M. [W] [R] a été mis à disposition de la société Sanofi Chimie selon divers contrats de mission au motif du remplacement de salarié absent, à savoir M. [I], du 9 février 2009 au 22 juillet 2009, M. [C], du 23 juillet 2009 au 30 septembre 2009, M. [B] du 2 septembre 2009 au 14 septembre 2009, M. [U] du 15 septembre 2009 au 19 septembre 2009, M. [P] du 20 septembre 2009 au 27 septembre 2009 et enfin M. [Y] du 28 septembre 2009 au 30 septembre 2009.

M. [R] a de nouveau été mis à disposition de la même société en remplacement "partiel pour une partie des tâches de Mr [C]" du 1er octobre 2009 au 31 juillet 2010 et du 2 août 2010 au 31 décembre 2010.

Il a également été mis à disposition de Sanofi Chimie du 1er octobre 2010 au 30 avril 2011, pour un accroissement temporaire d'activité "lié à la réorganisation de la production".

Il a été affecté tout au long de ces diverses relations contractuelles à l'établissement de [Localité 7] et en qualité d'opérateur de fabrication.

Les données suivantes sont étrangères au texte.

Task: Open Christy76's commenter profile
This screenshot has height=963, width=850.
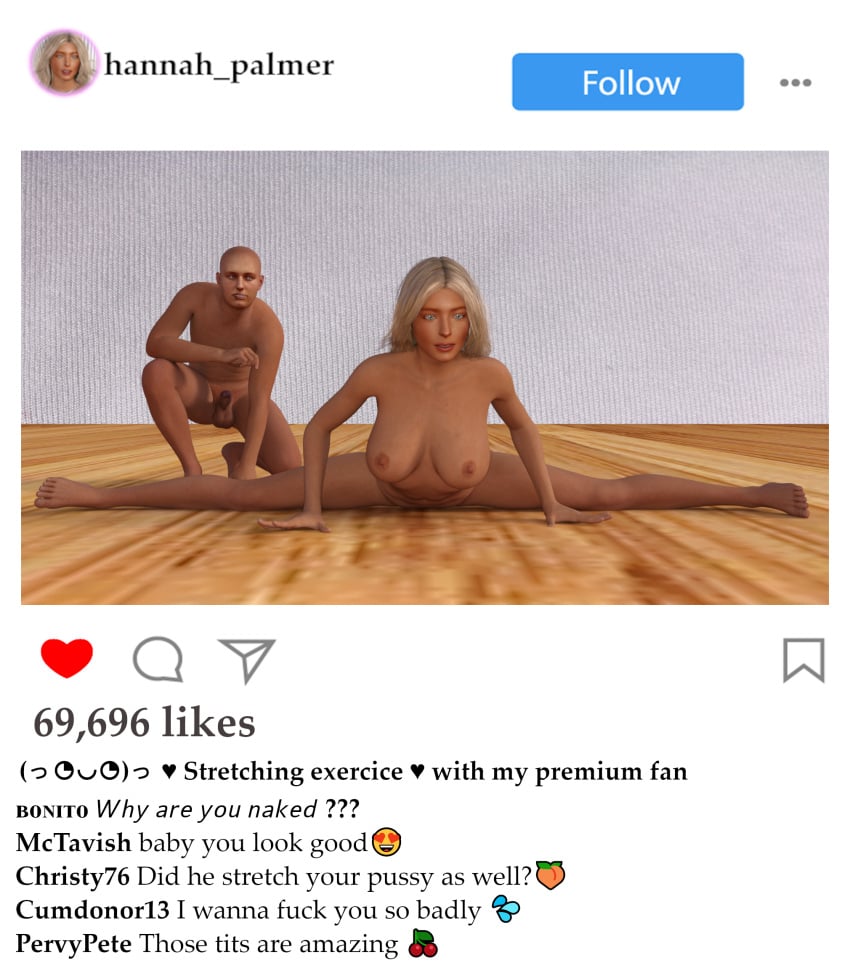Action: [72, 876]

Les relations de travail étaient régies par la convention collective nationale des industries chimiques.

La société a fait l'objet d'un premier plan de sauvegarde pour l'emploi en 2008, dans le cadre d'un projet de reconversion du site de [Localité 8] qui avait une double activité de production chimique et de développement des procédés biotechnologiques, pour le centrer exclusivement sur la biotechnologie, c'est-à-dire les activités de recherches, de développement et de production commerciale.

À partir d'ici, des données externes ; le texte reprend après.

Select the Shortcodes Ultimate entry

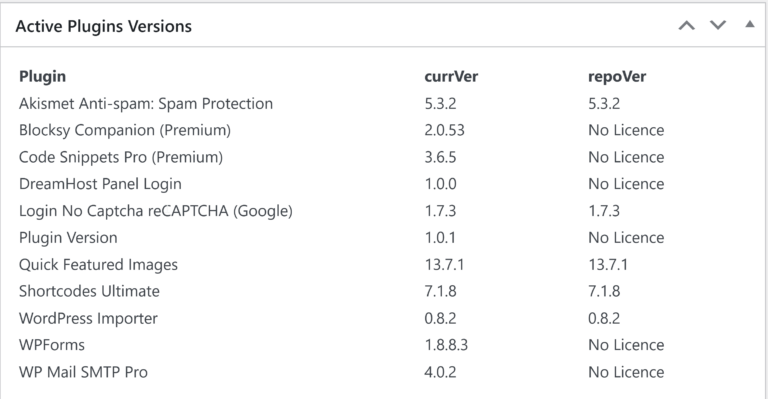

Au cours du premier trimestre 2010, un nouveau PSE a été mis en place et a été adopté le 20 octobre 2010, dans le cadre d'un nouveau projet de restructuration afin de se concentrer plus encore sur la biotechnologie avec suppression des établissements de [Localité 6], d'[Localité 5] et de [Localité 7].

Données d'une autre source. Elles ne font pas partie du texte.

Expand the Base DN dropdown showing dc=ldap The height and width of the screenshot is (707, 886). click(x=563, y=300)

L'intéressé a saisi le conseil des prud'hommes de Créteil le 18 mai 2012, aux fins d'obtenir la requalification de sa relation de travail en contrat à durée indéterminée, la nullité du licenciement pour défaut de mise en oeuvre d'un PSE, alors que le nombre de licenciements sur une courte période rendait nécessaire un plan de sauvegarde pour l'emploi. Il demandait sa réintégration et la condamnation de l'employeur à lui payer les sommes suivantes :

- 2 488,59 euros d'indemnité de requalification ;

- 107 009,37 euros de rappel de salaire au titre de la période écoulée avant sa réintégration ;

- 10 700,94 euros d'indemnité de congés payés y afférents ;

- 2 000 euros en application de l'article 700 du code de procédure civile.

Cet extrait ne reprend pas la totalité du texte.